Last Thursday we had an interesting discussion in our course on Online Publishing on how students anticipated the near future in online information. We took some inspriation from Vannevar Bush’s visionary 1945 text “As We May Think“, but also from authors such as Manuel Castells, “The Net and the Self: Working notes for a critical theory of the information society”, 1996, Henry Jenkins, The Cultural Logic of Media Convergence, International Journal of Cultural Studies march 2004 (vol. 7), p. 33-43 and Lev Manovich, “The Practice Of Everyday (Media) Life”, 2007.
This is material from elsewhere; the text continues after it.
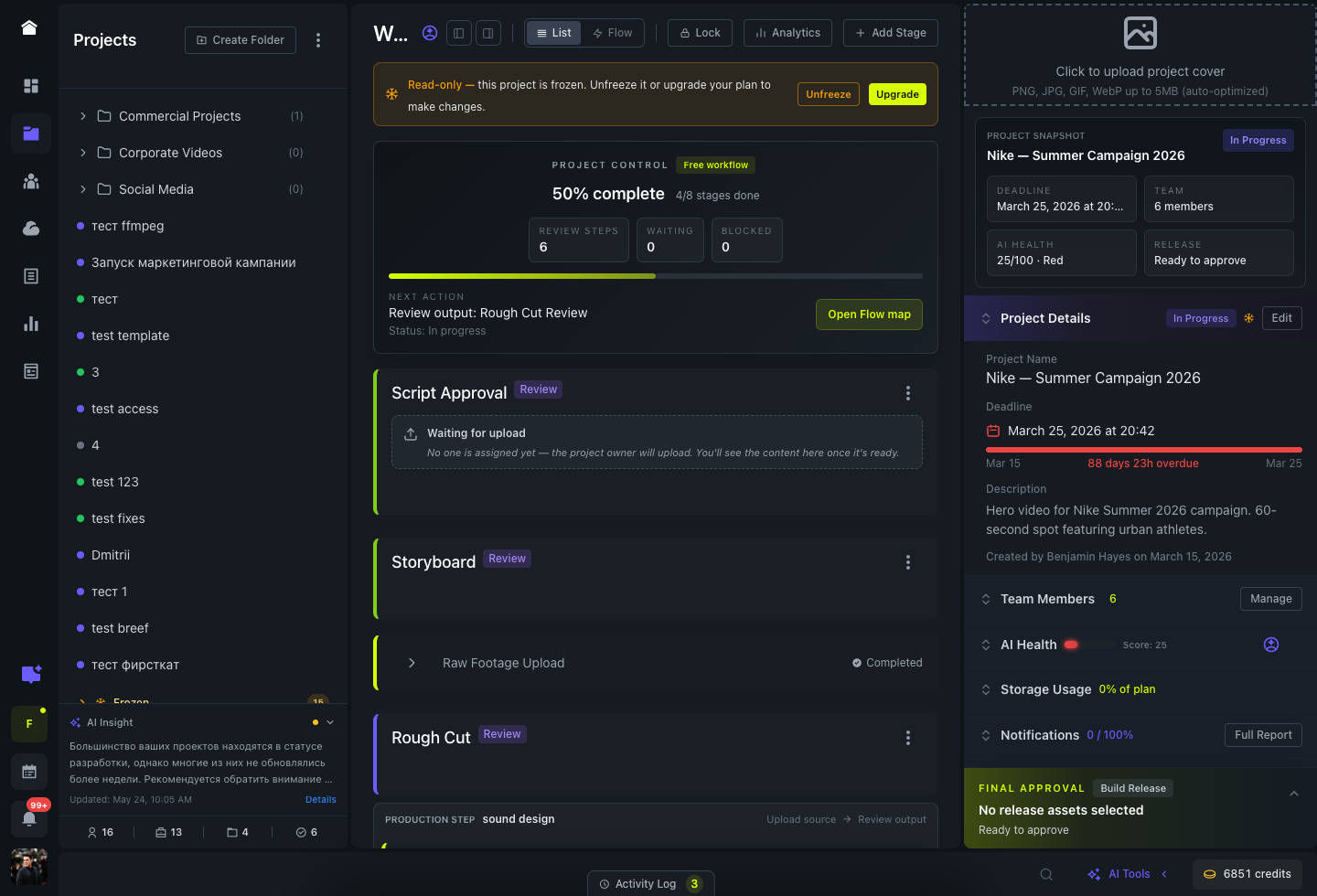The width and height of the screenshot is (1317, 896).
Task: Open the home icon in sidebar
Action: [29, 27]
As a vindication of Jenkins’ views on convergent media, we also had a short look at Pattie Maes and Pranav Mistry’s great presentation of “The Sixth Sense” at the 2009 TED event:
For one thing it shows that we will want to interact in a more integrated way with the superimposed virtual world than we do today through a multitude of devices.
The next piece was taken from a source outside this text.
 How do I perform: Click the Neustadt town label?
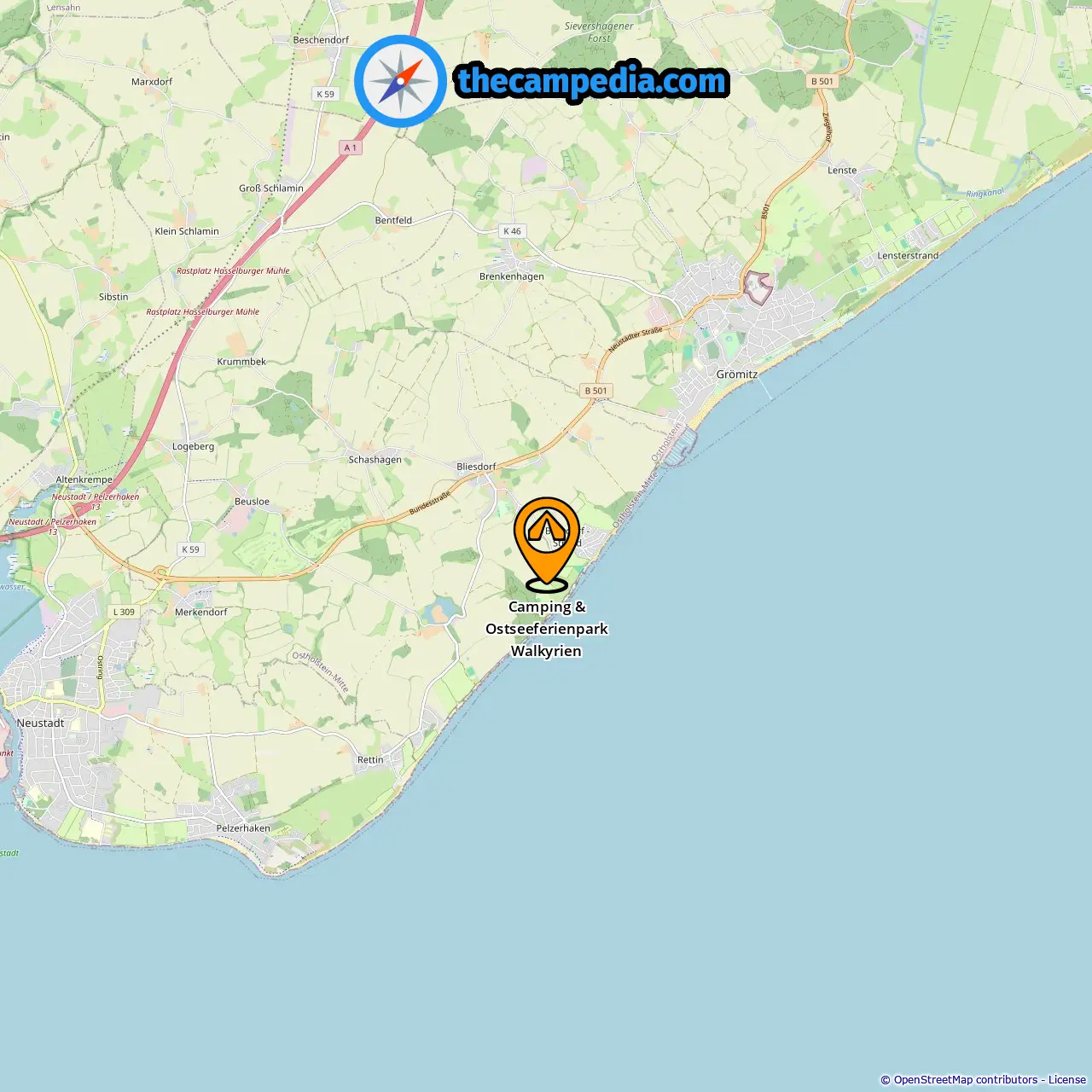[x=40, y=723]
From our class discussion it emerged that issues and new ways to cope with privacy were the most pressing concern: we will learn how to live socially with less privacy, or privacy organised in a different way than today. The feeling is that to reap the benefits of social information technologies, one must be prepared to share more with others than what we are accustomed to.
In some projects, the students will explore more radical ways in wich the web touches upon our social life and identity, such as Online Churches or Facebook Obituaries. Other groups focus on how the creative industries recuperate subcultures and youth cultures through the web, and stress the importance of online games and gaming to model social relations.
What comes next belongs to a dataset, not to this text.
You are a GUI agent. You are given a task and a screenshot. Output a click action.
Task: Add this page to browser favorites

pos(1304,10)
The rise and growing reality of user-generated content was also highlighted. A striking example is JK Rowling inviting a selected group of readers to contribute to the narrative a a new novel. In this sense, the introduction of the e-book is not only seen as a new way of publishing, but also as an opportunity for a new way of writing.
More technically, finding out user expectations towards technology is deemed to remain important for good web design, and much attention is paid to information selection, e.g. through association. Students also see the web as a place where tacit knowledge is becoming explicit.
There is also the insight that our vision on the future is hampered by our current concepts: “Fantasy of the future, the current technology will restraint our imagination of the future.”
For those who thought that speech technology was dead, students see in Web 3.0 and Speech-to-action a revival of those technologies, enabling us to interact with the virtual world in a more natural way.